I mean, it's not like most of European culture in the relevant time period wasn't extremely conservative and anti-innovation -- right up until the industrial revolution itself Luddites would engage in machine-breaking. The difference is that the high level of inter-state competition prevented this attitude from actually attaining and keeping power for any long period of time.
We agree on the role of competition, but I have to point out--Luddism wasn't a perennial conservatism of the countryside; it was a radical reaction precisely to the industrial revolution as experienced in the countryside. Earlier peasant revolts were not against industry or technical innovation as such; they were against the manorial regime as such.

If I were going to point out reactionary culprits in the medieval and early modern period, I'd be looking considerably higher up the social ladder.
In order to keep Europe backward and undeveloped, you need to stop the commercial revolution of the 12th century. I don't know how possible that is. The Mediterranean is such a natural highway of commerce that you would probably have to get rid of it in order to actually succeed in stopping some kind of commercial revolution.
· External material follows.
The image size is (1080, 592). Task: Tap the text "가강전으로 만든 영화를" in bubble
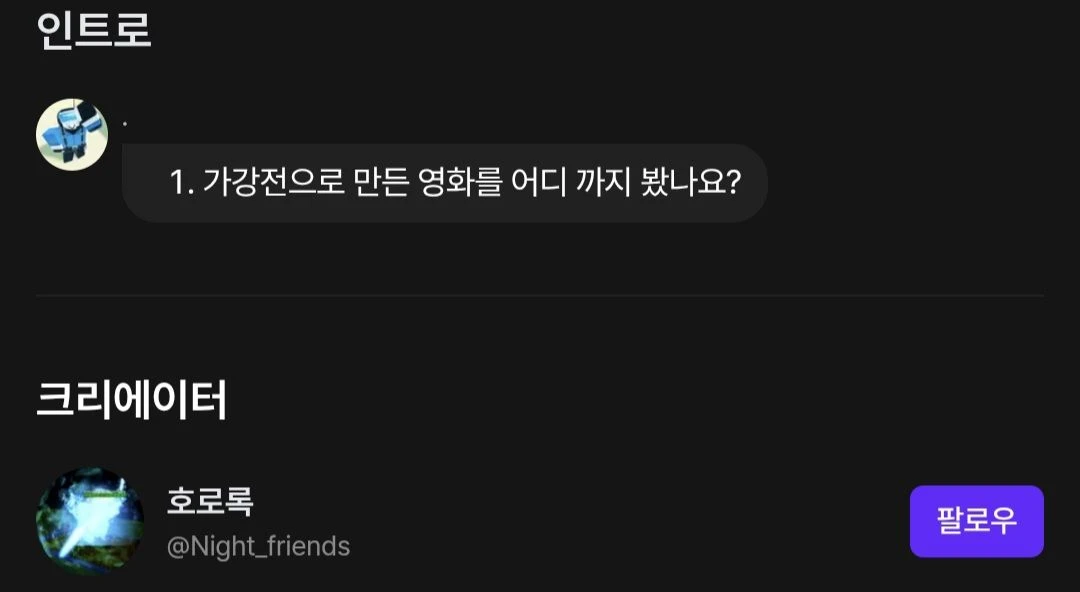(352, 183)
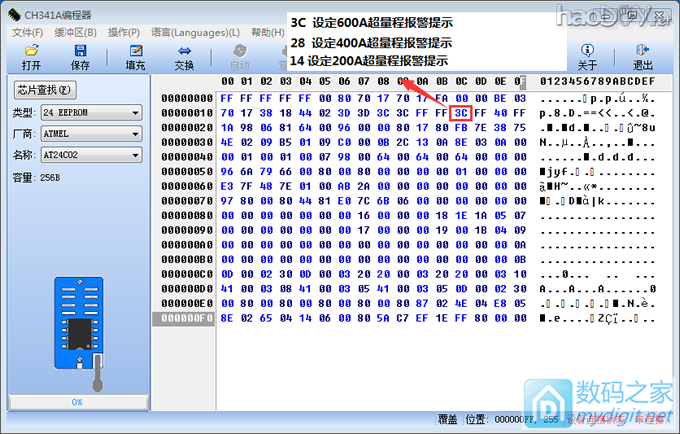Click the highlighted row address 000000F0
The image size is (680, 434).
click(187, 318)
Again--even without the Med trade, which was very important of course, Europe was quite a dynamic trading region. The Rhine was a major avenue, as was the Baltic. I honestly don't know to what degree these channels were stimulated by carrying trade originating in the Med region or beyond it, but I would think that even if the Mediterranean turned into a sea of poisonous boiling mud, north of the Alps there would still be a lot of trade between regions of northern and central Europe.

So I'd think we're left with scenarios either of some great, eternal, and ultra-conservative Empire, which is tricky to imagine how it could rise and sustain itself, or with drastic climatic, epidemic, or geological disasters essentially devastating Europe and driving the units of population left that can cohere down far below the level prevailing even after say the Black Death or the Thirty Years War.